--- Start Data for the task ---
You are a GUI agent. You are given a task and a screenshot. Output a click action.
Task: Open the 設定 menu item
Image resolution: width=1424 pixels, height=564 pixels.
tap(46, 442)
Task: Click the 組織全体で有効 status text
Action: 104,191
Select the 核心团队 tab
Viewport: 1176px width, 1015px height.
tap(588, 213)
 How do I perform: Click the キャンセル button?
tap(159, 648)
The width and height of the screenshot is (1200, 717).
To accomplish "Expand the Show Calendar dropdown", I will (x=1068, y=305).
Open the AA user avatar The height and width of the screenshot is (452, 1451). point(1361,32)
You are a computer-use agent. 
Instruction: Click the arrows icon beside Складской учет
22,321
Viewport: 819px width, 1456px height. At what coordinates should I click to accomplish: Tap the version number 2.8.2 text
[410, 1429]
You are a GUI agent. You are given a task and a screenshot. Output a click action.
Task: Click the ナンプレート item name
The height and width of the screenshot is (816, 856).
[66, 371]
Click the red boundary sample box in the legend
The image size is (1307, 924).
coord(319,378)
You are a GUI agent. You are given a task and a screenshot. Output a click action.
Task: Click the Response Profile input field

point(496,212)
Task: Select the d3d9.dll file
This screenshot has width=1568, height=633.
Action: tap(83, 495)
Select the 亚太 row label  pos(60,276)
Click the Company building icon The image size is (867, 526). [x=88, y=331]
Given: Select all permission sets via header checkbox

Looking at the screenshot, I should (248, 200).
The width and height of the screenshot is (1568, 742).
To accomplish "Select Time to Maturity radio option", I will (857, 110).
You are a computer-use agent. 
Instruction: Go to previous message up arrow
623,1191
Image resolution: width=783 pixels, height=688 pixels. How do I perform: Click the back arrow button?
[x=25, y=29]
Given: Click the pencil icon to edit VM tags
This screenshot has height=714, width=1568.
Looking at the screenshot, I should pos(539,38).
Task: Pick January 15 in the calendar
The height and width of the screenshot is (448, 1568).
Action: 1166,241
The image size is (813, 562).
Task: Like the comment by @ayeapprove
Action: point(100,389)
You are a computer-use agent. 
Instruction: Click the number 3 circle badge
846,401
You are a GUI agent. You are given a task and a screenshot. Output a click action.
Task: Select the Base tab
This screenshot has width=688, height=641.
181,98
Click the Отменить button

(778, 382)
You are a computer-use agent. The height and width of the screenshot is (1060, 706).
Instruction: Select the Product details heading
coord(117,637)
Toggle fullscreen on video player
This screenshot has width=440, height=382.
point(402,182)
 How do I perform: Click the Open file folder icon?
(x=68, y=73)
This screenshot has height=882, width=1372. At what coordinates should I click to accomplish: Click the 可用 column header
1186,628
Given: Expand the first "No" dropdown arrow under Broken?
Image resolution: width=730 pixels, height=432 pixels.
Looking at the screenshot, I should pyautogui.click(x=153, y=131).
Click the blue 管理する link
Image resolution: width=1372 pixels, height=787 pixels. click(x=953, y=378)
--- End Data for the task ---
* _Task goal_:
Can you quote the lines above word for word, starting with the one that contains "Given: Expand the" and continuing through the final line?

* _Task output_:
Given: Expand the first "No" dropdown arrow under Broken?
Image resolution: width=730 pixels, height=432 pixels.
Looking at the screenshot, I should pyautogui.click(x=153, y=131).
Click the blue 管理する link
Image resolution: width=1372 pixels, height=787 pixels. click(x=953, y=378)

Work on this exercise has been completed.